--- INSTRUCTION ---
Rewrite the stretch of the material from the line containing "This screenshot has height=2576, width=1189." through the line containing "cloudflare.com is located", swapping "Weather Photos" for "Weather Videos" and leaving everything else as it is.

--- SUPPLIED DATA ---
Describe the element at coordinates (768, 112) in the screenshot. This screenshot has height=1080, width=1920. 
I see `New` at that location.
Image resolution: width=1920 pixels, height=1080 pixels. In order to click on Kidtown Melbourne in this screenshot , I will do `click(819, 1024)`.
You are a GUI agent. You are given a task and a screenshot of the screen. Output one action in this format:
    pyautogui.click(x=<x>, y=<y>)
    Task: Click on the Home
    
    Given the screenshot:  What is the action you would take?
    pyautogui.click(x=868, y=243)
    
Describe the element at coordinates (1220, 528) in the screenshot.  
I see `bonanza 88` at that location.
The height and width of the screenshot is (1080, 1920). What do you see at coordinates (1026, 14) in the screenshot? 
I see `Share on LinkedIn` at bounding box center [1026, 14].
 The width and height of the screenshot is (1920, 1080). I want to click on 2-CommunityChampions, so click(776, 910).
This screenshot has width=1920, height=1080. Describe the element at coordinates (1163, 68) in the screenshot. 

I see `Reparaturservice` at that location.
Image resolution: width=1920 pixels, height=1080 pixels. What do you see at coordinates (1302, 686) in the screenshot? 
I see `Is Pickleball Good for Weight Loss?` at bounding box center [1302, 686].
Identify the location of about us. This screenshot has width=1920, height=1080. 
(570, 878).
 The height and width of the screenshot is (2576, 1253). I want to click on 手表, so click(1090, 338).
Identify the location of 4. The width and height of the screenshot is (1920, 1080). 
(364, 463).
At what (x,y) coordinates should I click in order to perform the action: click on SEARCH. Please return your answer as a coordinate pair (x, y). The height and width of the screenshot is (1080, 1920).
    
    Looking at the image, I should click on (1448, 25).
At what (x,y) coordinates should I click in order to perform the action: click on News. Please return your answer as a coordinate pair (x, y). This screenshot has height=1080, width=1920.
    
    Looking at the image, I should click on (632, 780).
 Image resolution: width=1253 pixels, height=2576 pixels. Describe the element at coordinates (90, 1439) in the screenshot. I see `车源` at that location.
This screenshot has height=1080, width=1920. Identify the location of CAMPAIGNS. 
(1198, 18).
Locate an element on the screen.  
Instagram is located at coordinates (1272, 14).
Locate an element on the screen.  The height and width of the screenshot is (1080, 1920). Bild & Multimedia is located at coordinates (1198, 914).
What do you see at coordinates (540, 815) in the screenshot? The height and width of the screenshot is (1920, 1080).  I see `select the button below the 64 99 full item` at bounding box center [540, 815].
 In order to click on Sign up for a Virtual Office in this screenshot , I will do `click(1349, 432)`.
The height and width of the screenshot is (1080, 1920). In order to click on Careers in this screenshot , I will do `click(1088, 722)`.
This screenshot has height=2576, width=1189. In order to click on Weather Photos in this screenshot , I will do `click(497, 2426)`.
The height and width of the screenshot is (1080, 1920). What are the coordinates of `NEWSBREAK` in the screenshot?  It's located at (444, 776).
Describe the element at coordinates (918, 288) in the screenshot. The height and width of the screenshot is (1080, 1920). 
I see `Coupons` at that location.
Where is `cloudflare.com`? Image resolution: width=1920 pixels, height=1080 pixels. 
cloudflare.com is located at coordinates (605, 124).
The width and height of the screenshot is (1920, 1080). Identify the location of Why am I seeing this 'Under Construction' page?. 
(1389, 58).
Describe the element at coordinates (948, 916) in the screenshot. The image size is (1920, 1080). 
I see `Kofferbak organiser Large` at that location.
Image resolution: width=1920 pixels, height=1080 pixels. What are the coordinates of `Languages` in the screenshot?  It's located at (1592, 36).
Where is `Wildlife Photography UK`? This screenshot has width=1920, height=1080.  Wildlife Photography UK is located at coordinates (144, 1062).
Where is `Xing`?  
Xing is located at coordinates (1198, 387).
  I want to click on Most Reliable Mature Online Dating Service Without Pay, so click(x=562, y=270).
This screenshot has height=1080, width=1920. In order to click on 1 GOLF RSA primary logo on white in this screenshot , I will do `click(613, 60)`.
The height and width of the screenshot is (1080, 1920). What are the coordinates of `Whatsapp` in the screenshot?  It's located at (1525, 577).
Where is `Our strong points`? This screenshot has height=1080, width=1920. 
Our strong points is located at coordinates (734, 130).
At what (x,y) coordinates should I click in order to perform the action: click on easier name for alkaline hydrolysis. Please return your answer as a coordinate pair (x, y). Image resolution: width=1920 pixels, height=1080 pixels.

--- SOLUTION FOR THIS TASK ---
This screenshot has height=2576, width=1189. In order to click on Weather Videos in this screenshot , I will do `click(497, 2426)`.
The height and width of the screenshot is (1080, 1920). What are the coordinates of `NEWSBREAK` in the screenshot?  It's located at (444, 776).
Describe the element at coordinates (918, 288) in the screenshot. The height and width of the screenshot is (1080, 1920). 
I see `Coupons` at that location.
Where is `cloudflare.com`? Image resolution: width=1920 pixels, height=1080 pixels. 
cloudflare.com is located at coordinates (605, 124).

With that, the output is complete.